**Exercise prompt:**
Each line below should be set down again unchanged.
══ Provided material
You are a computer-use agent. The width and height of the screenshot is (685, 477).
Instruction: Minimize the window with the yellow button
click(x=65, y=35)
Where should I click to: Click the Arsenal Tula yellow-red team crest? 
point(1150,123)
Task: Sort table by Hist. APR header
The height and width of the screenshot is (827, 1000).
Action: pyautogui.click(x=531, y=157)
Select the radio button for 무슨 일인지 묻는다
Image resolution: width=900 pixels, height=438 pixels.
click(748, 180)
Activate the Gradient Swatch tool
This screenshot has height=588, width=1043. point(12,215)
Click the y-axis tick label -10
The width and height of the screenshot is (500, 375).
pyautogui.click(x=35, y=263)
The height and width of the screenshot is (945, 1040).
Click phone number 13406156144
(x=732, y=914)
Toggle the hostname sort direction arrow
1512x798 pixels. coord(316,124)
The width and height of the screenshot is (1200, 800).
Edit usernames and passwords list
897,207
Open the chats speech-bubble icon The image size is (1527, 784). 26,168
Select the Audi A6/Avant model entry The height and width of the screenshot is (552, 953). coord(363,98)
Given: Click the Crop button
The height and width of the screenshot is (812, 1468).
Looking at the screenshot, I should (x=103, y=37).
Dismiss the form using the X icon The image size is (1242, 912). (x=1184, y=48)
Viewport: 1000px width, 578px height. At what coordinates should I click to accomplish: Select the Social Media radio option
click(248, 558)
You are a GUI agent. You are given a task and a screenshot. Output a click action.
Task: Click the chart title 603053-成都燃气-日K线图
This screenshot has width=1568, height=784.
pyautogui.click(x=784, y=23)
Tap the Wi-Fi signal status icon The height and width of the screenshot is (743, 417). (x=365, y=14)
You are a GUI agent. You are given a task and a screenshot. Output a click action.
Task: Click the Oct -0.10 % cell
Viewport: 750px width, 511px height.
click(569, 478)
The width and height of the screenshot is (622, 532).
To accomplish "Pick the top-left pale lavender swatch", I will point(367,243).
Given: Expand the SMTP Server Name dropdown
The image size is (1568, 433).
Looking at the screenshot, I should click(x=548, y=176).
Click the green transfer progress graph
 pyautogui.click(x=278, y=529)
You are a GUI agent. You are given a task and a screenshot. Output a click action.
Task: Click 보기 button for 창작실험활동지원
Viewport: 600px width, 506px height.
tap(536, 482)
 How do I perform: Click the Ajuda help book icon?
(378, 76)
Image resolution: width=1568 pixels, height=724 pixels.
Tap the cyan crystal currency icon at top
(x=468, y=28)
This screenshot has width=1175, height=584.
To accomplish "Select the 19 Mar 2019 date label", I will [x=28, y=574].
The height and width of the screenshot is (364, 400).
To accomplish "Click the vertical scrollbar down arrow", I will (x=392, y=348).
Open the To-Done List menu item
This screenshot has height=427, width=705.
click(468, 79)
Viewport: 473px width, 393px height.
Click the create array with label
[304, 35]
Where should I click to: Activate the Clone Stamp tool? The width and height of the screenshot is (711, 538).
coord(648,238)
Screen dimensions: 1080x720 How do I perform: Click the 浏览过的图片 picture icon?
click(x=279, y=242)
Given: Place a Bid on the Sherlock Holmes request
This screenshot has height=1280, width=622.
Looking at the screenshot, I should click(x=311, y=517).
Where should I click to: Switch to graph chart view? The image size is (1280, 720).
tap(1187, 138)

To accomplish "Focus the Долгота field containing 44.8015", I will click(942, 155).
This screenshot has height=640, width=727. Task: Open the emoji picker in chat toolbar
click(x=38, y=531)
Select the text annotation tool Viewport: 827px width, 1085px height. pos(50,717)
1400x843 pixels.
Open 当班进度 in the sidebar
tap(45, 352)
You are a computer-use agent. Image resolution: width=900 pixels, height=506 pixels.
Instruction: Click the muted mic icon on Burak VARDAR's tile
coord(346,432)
════
**Answer to this problem:**
You are a computer-use agent. The width and height of the screenshot is (685, 477).
Instruction: Minimize the window with the yellow button
click(x=65, y=35)
Where should I click to: Click the Arsenal Tula yellow-red team crest? 
point(1150,123)
Task: Sort table by Hist. APR header
The height and width of the screenshot is (827, 1000).
Action: pyautogui.click(x=531, y=157)
Select the radio button for 무슨 일인지 묻는다
Image resolution: width=900 pixels, height=438 pixels.
click(748, 180)
Activate the Gradient Swatch tool
This screenshot has height=588, width=1043. point(12,215)
Click the y-axis tick label -10
The width and height of the screenshot is (500, 375).
pyautogui.click(x=35, y=263)
The height and width of the screenshot is (945, 1040).
Click phone number 13406156144
(x=732, y=914)
Toggle the hostname sort direction arrow
1512x798 pixels. coord(316,124)
The width and height of the screenshot is (1200, 800).
Edit usernames and passwords list
897,207
Open the chats speech-bubble icon The image size is (1527, 784). 26,168
Select the Audi A6/Avant model entry The height and width of the screenshot is (552, 953). coord(363,98)
Given: Click the Crop button
The height and width of the screenshot is (812, 1468).
Looking at the screenshot, I should (x=103, y=37).
Dismiss the form using the X icon The image size is (1242, 912). (x=1184, y=48)
Viewport: 1000px width, 578px height. At what coordinates should I click to accomplish: Select the Social Media radio option
click(248, 558)
You are a GUI agent. You are given a task and a screenshot. Output a click action.
Task: Click the chart title 603053-成都燃气-日K线图
This screenshot has width=1568, height=784.
pyautogui.click(x=784, y=23)
Tap the Wi-Fi signal status icon The height and width of the screenshot is (743, 417). (x=365, y=14)
You are a GUI agent. You are given a task and a screenshot. Output a click action.
Task: Click the Oct -0.10 % cell
Viewport: 750px width, 511px height.
click(569, 478)
The width and height of the screenshot is (622, 532).
To accomplish "Pick the top-left pale lavender swatch", I will point(367,243).
Given: Expand the SMTP Server Name dropdown
The image size is (1568, 433).
Looking at the screenshot, I should click(x=548, y=176).
Click the green transfer progress graph
 pyautogui.click(x=278, y=529)
You are a GUI agent. You are given a task and a screenshot. Output a click action.
Task: Click 보기 button for 창작실험활동지원
Viewport: 600px width, 506px height.
tap(536, 482)
 How do I perform: Click the Ajuda help book icon?
(378, 76)
Image resolution: width=1568 pixels, height=724 pixels.
Tap the cyan crystal currency icon at top
(x=468, y=28)
This screenshot has width=1175, height=584.
To accomplish "Select the 19 Mar 2019 date label", I will [x=28, y=574].
The height and width of the screenshot is (364, 400).
To accomplish "Click the vertical scrollbar down arrow", I will (x=392, y=348).
Open the To-Done List menu item
This screenshot has height=427, width=705.
click(468, 79)
Viewport: 473px width, 393px height.
Click the create array with label
[304, 35]
Where should I click to: Activate the Clone Stamp tool? The width and height of the screenshot is (711, 538).
coord(648,238)
Screen dimensions: 1080x720 How do I perform: Click the 浏览过的图片 picture icon?
click(x=279, y=242)
Given: Place a Bid on the Sherlock Holmes request
This screenshot has height=1280, width=622.
Looking at the screenshot, I should click(x=311, y=517).
Where should I click to: Switch to graph chart view? The image size is (1280, 720).
tap(1187, 138)

To accomplish "Focus the Долгота field containing 44.8015", I will click(942, 155).
This screenshot has height=640, width=727. Task: Open the emoji picker in chat toolbar
click(x=38, y=531)
Select the text annotation tool Viewport: 827px width, 1085px height. pos(50,717)
1400x843 pixels.
Open 当班进度 in the sidebar
tap(45, 352)
You are a computer-use agent. Image resolution: width=900 pixels, height=506 pixels.
Instruction: Click the muted mic icon on Burak VARDAR's tile
coord(346,432)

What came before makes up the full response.